Sermon Illustrations
New Christian Encounters a Church’s Hospitality
In her book entitled Mudhouse Sabbath, Lauren Winner shares about her first encounter with Christian hospitality:
Few situations make me as uncomfortable as being a newcomer in a church where I know nothing and no one. Everyone else knows when to stand and sit and bow and smile, and everyone else has someone to talk to during coffee hour, and there I stand, awkward and ill at ease, my inner introvert yelling at me to go home and curl up with a novel … .
That was how it was my second Sunday in Charlottesville. I was at Christ Church, where I knew exactly two people. (One of them was my mother, and what single woman wants to get stuck at coffee hour eating donut holes with her mom?) After the service ended, I managed to silence my introvert long enough to introduce myself to a couple sitting in the pew behind me. "Hi," they said. "So pleased to meet you." I complimented the wife's shoes, the husband asked if I enjoyed the sermon, and then they said, "If you don't have plans for the Fourth of July, please come to our party."

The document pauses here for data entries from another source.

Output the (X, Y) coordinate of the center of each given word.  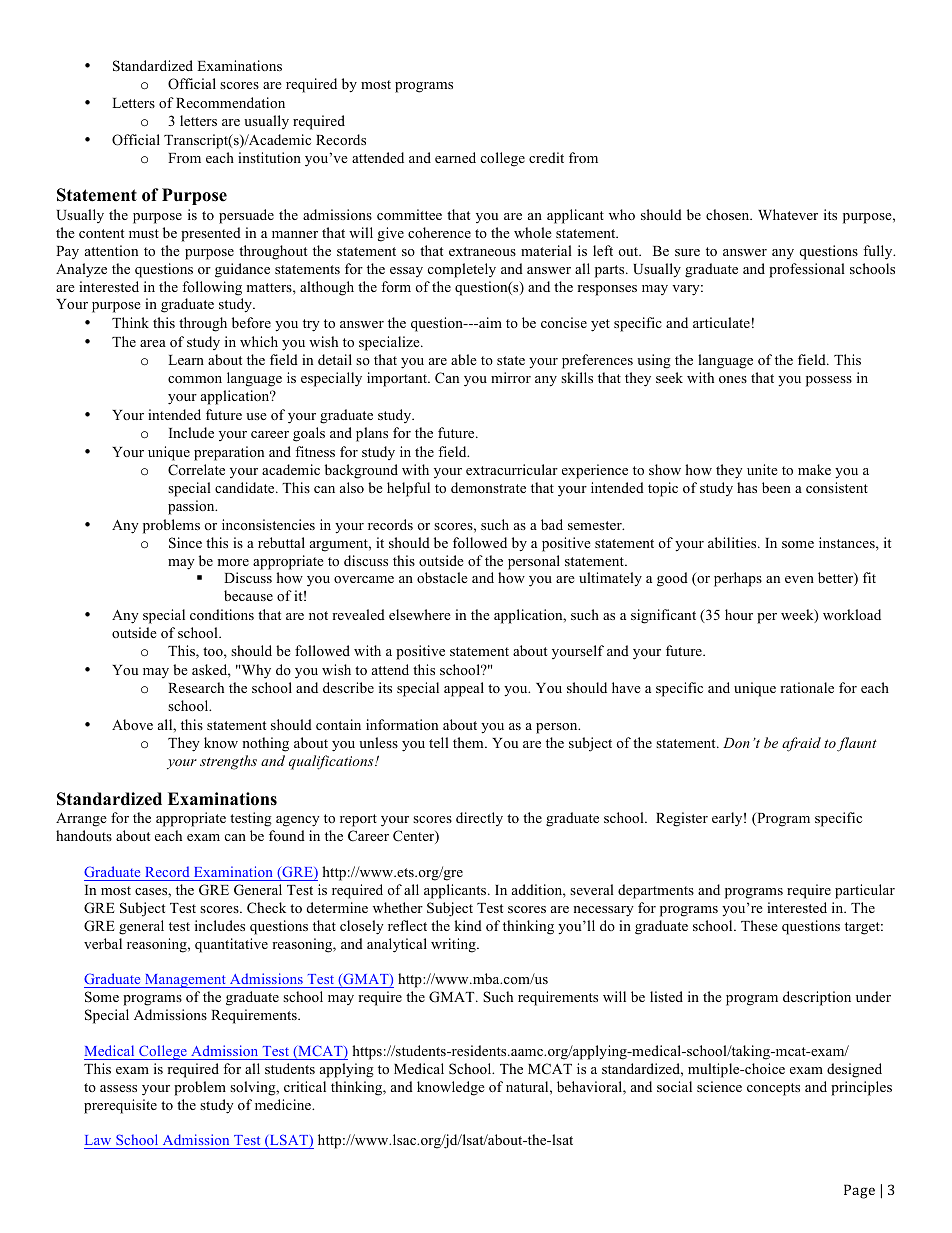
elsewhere (420, 614)
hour (739, 614)
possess (829, 381)
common (195, 379)
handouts (84, 835)
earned (455, 157)
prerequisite (120, 1106)
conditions (222, 614)
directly (479, 819)
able (464, 359)
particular (865, 891)
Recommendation (230, 102)
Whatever (788, 214)
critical (305, 1086)
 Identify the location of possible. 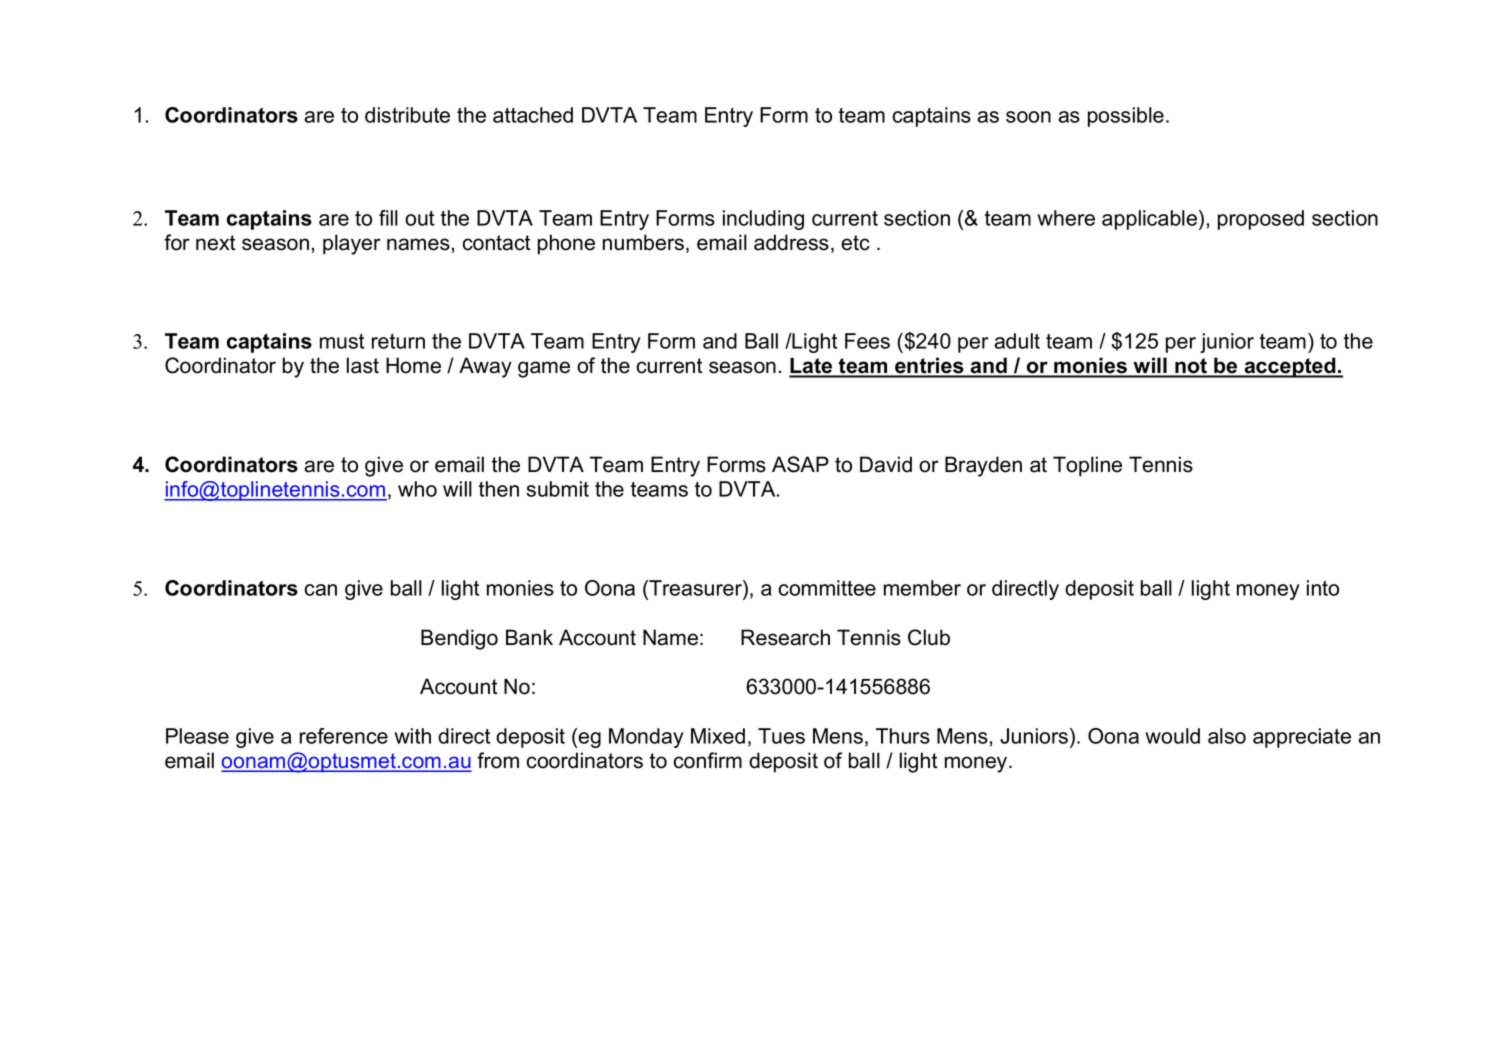
(1126, 117).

Growing up Jewish, Winner had already experienced hospitality in Judaism, known by the Hebrew phrase hachnassat orchim, or "bringing in the guests." Now, as a new Christian, these simple expressions of hospitality became almost commonplace. As a result, she quickly learned what the church was supposed to look like: a community of people practicing hospitality towards guests, strangers, outsiders, and the poor and vulnerable.